Format every line of the rows below as a Markdown table with the columns No. and Text, giving each line a number and skipping blank lines.

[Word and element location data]
◇ ◇ ◇ ◇ ◇

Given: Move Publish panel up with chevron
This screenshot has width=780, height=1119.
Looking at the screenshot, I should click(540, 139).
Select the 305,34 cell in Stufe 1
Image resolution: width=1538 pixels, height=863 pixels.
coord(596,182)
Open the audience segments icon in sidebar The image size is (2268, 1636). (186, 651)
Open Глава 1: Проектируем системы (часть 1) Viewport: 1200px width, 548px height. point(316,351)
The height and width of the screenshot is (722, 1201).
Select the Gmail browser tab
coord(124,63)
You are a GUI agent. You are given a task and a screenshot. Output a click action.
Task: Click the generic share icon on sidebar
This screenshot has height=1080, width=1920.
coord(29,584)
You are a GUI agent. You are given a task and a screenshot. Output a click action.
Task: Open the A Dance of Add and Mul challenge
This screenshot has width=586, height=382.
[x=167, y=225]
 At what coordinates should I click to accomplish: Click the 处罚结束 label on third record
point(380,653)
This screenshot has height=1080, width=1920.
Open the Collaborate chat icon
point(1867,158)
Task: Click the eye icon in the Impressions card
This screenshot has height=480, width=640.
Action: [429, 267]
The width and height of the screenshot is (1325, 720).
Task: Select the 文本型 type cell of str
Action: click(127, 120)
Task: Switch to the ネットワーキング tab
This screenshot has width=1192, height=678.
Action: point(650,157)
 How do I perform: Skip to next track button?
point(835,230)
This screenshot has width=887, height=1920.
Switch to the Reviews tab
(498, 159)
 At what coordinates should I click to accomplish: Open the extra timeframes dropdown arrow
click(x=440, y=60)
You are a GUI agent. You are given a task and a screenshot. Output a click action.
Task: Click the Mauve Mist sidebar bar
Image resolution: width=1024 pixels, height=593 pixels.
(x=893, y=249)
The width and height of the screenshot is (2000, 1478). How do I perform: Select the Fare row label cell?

◇ ◇ ◇ ◇ ◇

EXERCISE RESULT →
| No. | Text |
|---|---|
| 1 | Given: Move Publish panel up with chevron |
| 2 | This screenshot has width=780, height=1119. |
| 3 | Looking at the screenshot, I should click(540, 139). |
| 4 | Select the 305,34 cell in Stufe 1 |
| 5 | Image resolution: width=1538 pixels, height=863 pixels. |
| 6 | coord(596,182) |
| 7 | Open the audience segments icon in sidebar The image size is (2268, 1636). (186, 651) |
| 8 | Open Глава 1: Проектируем системы (часть 1) Viewport: 1200px width, 548px height. point(316,351) |
| 9 | The height and width of the screenshot is (722, 1201). |
| 10 | Select the Gmail browser tab |
| 11 | coord(124,63) |
| 12 | You are a GUI agent. You are given a task and a screenshot. Output a click action. |
| 13 | Task: Click the generic share icon on sidebar |
| 14 | This screenshot has height=1080, width=1920. |
| 15 | coord(29,584) |
| 16 | You are a GUI agent. You are given a task and a screenshot. Output a click action. |
| 17 | Task: Open the A Dance of Add and Mul challenge |
| 18 | This screenshot has width=586, height=382. |
| 19 | [x=167, y=225] |
| 20 |  At what coordinates should I click to accomplish: Click the 处罚结束 label on third record |
| 21 | point(380,653) |
| 22 | This screenshot has height=1080, width=1920. |
| 23 | Open the Collaborate chat icon |
| 24 | point(1867,158) |
| 25 | Task: Click the eye icon in the Impressions card |
| 26 | This screenshot has height=480, width=640. |
| 27 | Action: [429, 267] |
| 28 | The width and height of the screenshot is (1325, 720). |
| 29 | Task: Select the 文本型 type cell of str |
| 30 | Action: click(127, 120) |
| 31 | Task: Switch to the ネットワーキング tab |
| 32 | This screenshot has width=1192, height=678. |
| 33 | Action: point(650,157) |
| 34 |  How do I perform: Skip to next track button? |
| 35 | point(835,230) |
| 36 | This screenshot has width=887, height=1920. |
| 37 | Switch to the Reviews tab |
| 38 | (498, 159) |
| 39 |  At what coordinates should I click to accomplish: Open the extra timeframes dropdown arrow |
| 40 | click(x=440, y=60) |
| 41 | You are a GUI agent. You are given a task and a screenshot. Output a click action. |
| 42 | Task: Click the Mauve Mist sidebar bar |
| 43 | Image resolution: width=1024 pixels, height=593 pixels. |
| 44 | (x=893, y=249) |
| 45 | The width and height of the screenshot is (2000, 1478). How do I perform: Select the Fare row label cell? |